竜人の女武官「《風》のエメラルド」は、自分だけの絶景ポイント――お気に入りの城壁の一角で足を止めると、頬を撫でる一陣の風に、暫し目を閉じた。いつも髪をキッチリとしたアップにまとめ上げている髪留めを外し、背中まで届く濃い緑色の髪を、風に晒す。その髪は緩やかなウェーブが掛かっていて、濃淡の色ムラはあるもののエメラルド色だ。

エメラルドは、竜王都の神殿に勤める武官、つまり神殿隊士だ。生命の根源パーツを成す《宿命図》において、四大エレメントのうち《風》をメインとする《風霊相》生まれとして示されているので、正式な名乗りも「《風》の――」だ。

――もう春も半ば。夜明け直前の空気は気持ちよくヒンヤリとしており、非番の日の楽しみとなっている早駆けをした後の熱を、適度に冷ましてくれる。

非番の日ではあるが、予期せぬ緊急出動に備えて、エメラルドは神殿隊士の制服をまとっていた。聖職に準じる立場に相応しく、白く漂白された武官服だ。なお、通常の武官服は、黒みを帯びたミリタリー・グリーンである。
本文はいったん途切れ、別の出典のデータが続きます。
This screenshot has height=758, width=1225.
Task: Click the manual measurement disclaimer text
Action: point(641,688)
神殿では威信をかけて、これを物理的にも魔法的にも手間を掛けて白くしているのである。

竜人がまとう服は、首回りを隙間なくカバーする、高い襟がポイントだ。竜人の喉元には逆鱗が生えている。高い襟は、この逆鱗を守るためだ。喉仏の位置からすぐ下、身体の中では最も神経質なパーツで、逆鱗に触れられると竜人は必ず激怒する。他に理由が無くてもだ。先祖から受け継ぐ本能であって、如何ともしようがない。
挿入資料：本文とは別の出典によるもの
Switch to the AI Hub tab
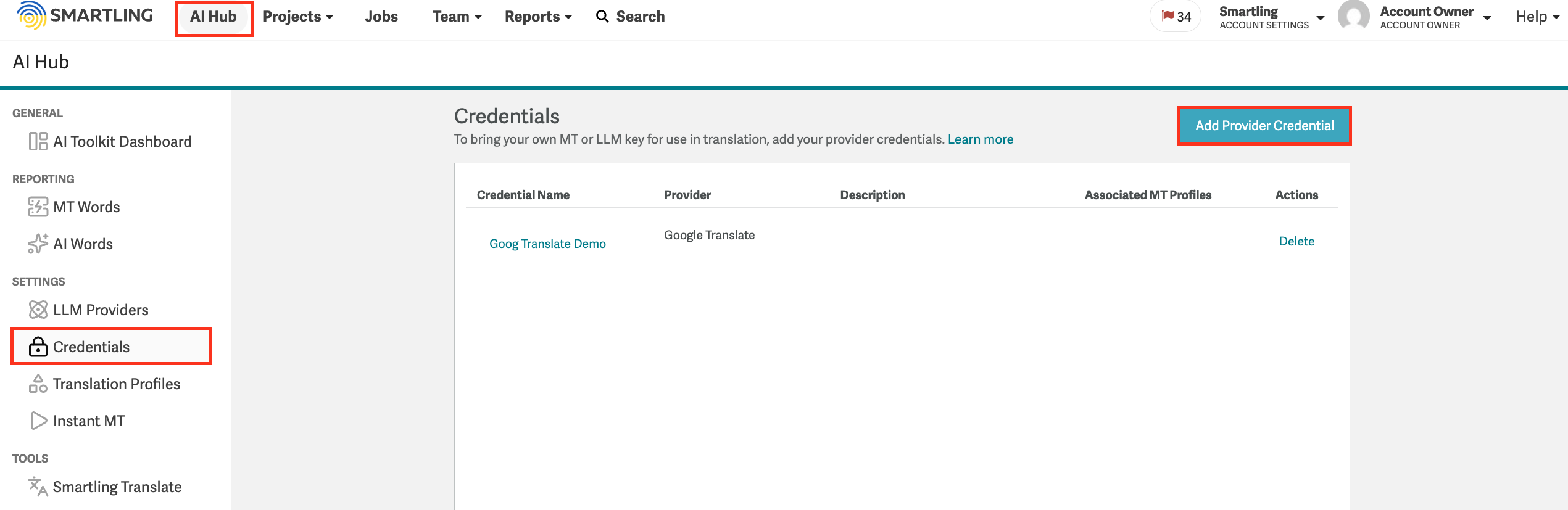Screen dimensions: 1568x510 214,17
竜人の逆鱗に関する知識が他種族の間で広く共有されていなかった古代の頃は、竜人と事を構える羽目になった原因のほとんどは、「不埒にも逆鱗に触れたのが理由」というケースが多かったものである――

――エメラルドが佇んでいるのは、気の遠くなるような断崖絶壁に、数多の尖塔と共に聳え立つ高い城壁の上だ。
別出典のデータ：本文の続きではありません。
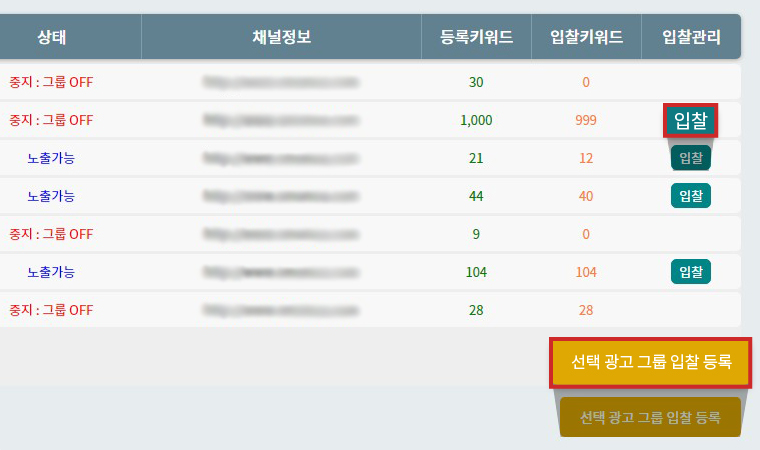Select the bid keyword value 40
Screen dimensions: 760x450
coord(586,196)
《地》魔法の粋を尽くした城壁や尖塔、高層建築といった巨大建造物は、全体的に淡くグリーンを帯びた薄灰色の魔法建材で構成されている。窓枠や扉、屋根と言った各ポイントは黒色や濃灰色がメインであるが、下町になるに従って、住民たちの習慣や趣味、或いは資金力に応じて、多彩な色合いをした天然素材の割合が増えていた。

*****

竜王都の城壁や摩天楼は、竜人の魔法使いによる《地》魔法の結晶である。

現在の竜王都は、元は背後の巨大山岳地帯から突き出した形になっている、急峻かつ巨大な岩山――しかも、無尽蔵のエーテル資源に恵まれていたため、古来から無数の魔物がはびこる『魔の山』であった。その表面はどこもかしこも断崖絶壁だらけで、黒い巨木の樹林帯以外は、断崖絶壁すなわち人外魔境だった。

『魔の山』の山麓からは、広大な扇状地となった地形が小ぶりな岩山や丘陵を連ねながら広がっている。雨が少なくなる夏場の盛りでさえ渇水を知らぬ豊穣な土地だが、『魔の山』を下りて襲撃して来る魔物の大群が途切れる事が無かったため定住には向かず、長い間、冒険者ギルドの「魔物駆除クエスト」の定番のターゲットとなった、まさに「魔物の王国」であった。

この恐るべき『魔の山』を竜王都に相応しいと見込んだ、創建当時の竜人たちは、隙あらば這い寄る魔物どもを駆除しつつ、断崖絶壁を開発して行ったのだ。

大所帯が収容できるレベルの平らな居住スペースが確保できる良ポイントを選び、その外縁部を、城壁と黒い樹林帯で防護した。こうした断崖絶壁の各所に散在する細長い平坦スペースはまさに『回廊』であり、これが竜王都に属する回廊&街区の単位となっている。

そして、場所によっては、幾回層もの回廊を造成し、そこに尖塔や摩天楼が立ち並ぶ都市や街区を作ってしまったのである。ドラゴン・パワーによる土木工事は、その技術力、規模を含めて、常に、大陸公路の諸王国の驚きの的なのだ。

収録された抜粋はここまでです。